En la planta de fabricación, ya se sabe cómo funciona todo. Incluso un cambio de temperatura de medio grado es suficiente para afectar las dimensiones críticas del producto. Si se demora el proceso de secado, se producirán problemas relacionados con la calidad del producto. La respuesta térmica no es algo opcional; es una condición indispensable.
Por eso hemos creado bombillas infrarrojas de respuesta rápida, capaces de proporcionar calor de manera constante, donde el wafer, el fotoresistente y los tiempos de procesamiento no pueden esperar.

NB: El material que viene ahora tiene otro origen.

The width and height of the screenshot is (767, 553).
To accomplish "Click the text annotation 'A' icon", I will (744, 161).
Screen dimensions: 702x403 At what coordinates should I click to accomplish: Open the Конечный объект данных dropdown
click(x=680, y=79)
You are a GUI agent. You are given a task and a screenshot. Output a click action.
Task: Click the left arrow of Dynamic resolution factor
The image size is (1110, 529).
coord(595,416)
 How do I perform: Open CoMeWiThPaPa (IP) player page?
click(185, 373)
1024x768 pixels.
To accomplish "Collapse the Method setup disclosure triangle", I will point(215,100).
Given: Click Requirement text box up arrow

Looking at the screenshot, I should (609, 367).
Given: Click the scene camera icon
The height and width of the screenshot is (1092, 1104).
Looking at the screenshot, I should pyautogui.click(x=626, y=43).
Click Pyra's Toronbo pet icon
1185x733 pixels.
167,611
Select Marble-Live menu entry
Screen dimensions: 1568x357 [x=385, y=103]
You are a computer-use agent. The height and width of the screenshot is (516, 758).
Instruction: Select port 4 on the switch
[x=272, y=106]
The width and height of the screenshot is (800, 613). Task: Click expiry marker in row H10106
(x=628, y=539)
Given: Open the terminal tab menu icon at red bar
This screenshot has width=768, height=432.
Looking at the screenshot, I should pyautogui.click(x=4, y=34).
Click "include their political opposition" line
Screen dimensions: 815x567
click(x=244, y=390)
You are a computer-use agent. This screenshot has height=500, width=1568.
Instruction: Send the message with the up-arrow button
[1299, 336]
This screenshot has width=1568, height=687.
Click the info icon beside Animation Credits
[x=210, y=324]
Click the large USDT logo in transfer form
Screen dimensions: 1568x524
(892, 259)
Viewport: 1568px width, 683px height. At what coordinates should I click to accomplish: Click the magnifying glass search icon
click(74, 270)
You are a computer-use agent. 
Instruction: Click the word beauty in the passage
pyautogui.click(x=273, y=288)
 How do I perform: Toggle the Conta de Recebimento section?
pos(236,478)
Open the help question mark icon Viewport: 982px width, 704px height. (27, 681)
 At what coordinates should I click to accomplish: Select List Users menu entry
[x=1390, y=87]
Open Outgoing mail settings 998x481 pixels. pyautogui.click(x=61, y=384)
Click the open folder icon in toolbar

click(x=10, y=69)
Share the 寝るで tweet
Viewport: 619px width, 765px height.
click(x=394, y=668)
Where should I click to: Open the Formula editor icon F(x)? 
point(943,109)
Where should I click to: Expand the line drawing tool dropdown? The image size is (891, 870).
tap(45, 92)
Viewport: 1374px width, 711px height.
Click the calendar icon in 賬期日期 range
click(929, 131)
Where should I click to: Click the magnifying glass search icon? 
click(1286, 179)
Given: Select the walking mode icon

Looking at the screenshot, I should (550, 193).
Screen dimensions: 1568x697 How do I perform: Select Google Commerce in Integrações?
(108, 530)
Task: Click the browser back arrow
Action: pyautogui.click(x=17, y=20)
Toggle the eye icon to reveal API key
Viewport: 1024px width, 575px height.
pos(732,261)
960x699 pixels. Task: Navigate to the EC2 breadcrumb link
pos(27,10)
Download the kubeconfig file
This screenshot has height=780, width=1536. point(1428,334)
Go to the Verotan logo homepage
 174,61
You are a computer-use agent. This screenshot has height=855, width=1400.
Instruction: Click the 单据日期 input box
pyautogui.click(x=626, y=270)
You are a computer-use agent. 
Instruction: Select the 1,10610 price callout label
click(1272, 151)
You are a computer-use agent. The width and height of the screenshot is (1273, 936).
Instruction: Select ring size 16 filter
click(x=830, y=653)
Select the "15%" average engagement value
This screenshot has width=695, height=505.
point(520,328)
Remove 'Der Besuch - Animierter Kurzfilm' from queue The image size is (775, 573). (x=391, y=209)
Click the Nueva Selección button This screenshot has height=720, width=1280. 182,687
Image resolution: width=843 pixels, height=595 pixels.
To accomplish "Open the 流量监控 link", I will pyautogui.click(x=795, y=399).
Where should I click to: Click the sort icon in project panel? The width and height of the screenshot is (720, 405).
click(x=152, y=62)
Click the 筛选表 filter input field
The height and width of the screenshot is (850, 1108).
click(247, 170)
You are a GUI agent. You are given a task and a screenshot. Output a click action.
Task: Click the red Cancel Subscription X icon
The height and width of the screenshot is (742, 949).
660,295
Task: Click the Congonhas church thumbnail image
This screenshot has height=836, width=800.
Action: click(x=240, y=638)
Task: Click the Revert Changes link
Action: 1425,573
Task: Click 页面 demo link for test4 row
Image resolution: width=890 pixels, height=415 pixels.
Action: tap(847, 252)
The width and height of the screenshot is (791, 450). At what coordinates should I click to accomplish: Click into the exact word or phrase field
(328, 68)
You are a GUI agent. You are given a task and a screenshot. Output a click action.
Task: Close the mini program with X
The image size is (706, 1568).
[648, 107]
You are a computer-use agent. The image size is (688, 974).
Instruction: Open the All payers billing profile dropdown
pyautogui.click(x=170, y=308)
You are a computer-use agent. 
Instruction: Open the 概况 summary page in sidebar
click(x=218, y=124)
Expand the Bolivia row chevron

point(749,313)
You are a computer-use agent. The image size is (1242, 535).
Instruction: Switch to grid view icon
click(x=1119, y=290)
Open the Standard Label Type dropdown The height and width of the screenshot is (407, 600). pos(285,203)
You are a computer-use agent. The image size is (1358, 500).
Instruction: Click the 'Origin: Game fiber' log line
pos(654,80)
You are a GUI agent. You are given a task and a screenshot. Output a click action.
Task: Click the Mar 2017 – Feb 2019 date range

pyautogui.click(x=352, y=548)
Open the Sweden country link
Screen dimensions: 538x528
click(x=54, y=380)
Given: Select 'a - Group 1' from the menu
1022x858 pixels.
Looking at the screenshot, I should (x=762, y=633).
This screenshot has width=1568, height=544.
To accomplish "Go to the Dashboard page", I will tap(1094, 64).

El núcleo de estas bombillas es un emisor de ondas cortas infrarrojas: está relleno de halógenos y tiene una cubierta de cuarzo, lo que permite un aumento rápido de la temperatura. Llega al estado estable en cuestión de segundos, no minutos, por lo que la temperatura se mantiene dentro de los límites aceptables. En toda la zona de secado, la uniformidad de temperatura se mantiene dentro de ±0.1°C, y la salida de calor permanece estable durante más de 5,000 horas, con una disminución menor al 5%. El diseño de estas bombillas evita la presencia de partículas que puedan dañar el entorno de clase 1–100.
En las células de litografía, esto significa un control más preciso de la temperatura durante los procesos de secado, menos necesidad de re trabajo, y un comportamiento predecible en cuanto al ancho de las líneas trazadas. Las rampas de calentamiento más rápidas reducen el tiempo de procesamiento sin comprometer la calidad del mismo. Se reduce también el consumo de energía, ya que el calor se proporciona solo cuando es necesario, y no se mantiene un alto nivel de calor mientras la línea está inactiva.
Estas bombillas se instalan en fixtures estándar, y su espectro de emisión coincide con lo que absorben los fotoresistentes comunes, lo que reduce la tensión térmica y disminuye el riesgo de residuos.
La instalación es sencilla, pero la alineación es clave. Es necesario verificar la distancia focal y la geometría del reflector; si estos valores no son correctos, la uniformidad de la temperatura se verá afectada y la vida útil de la bombilla disminuirá. Hay que tener en cuenta las temperaturas máximas en la superficie de la bombilla, por lo que se necesita un adecuado sistema de protección. Además, es importante asegurarse de que el driver esté adaptado a la impedancia de la bombilla y utilizar un arranque gradual para proteger el filamento.
Trate la bombilla como lo que realmente es: un actuador térmico calibrado. De esta manera, mantendrá su proceso de secado dentro de los parámetros óptimos, turno tras turno.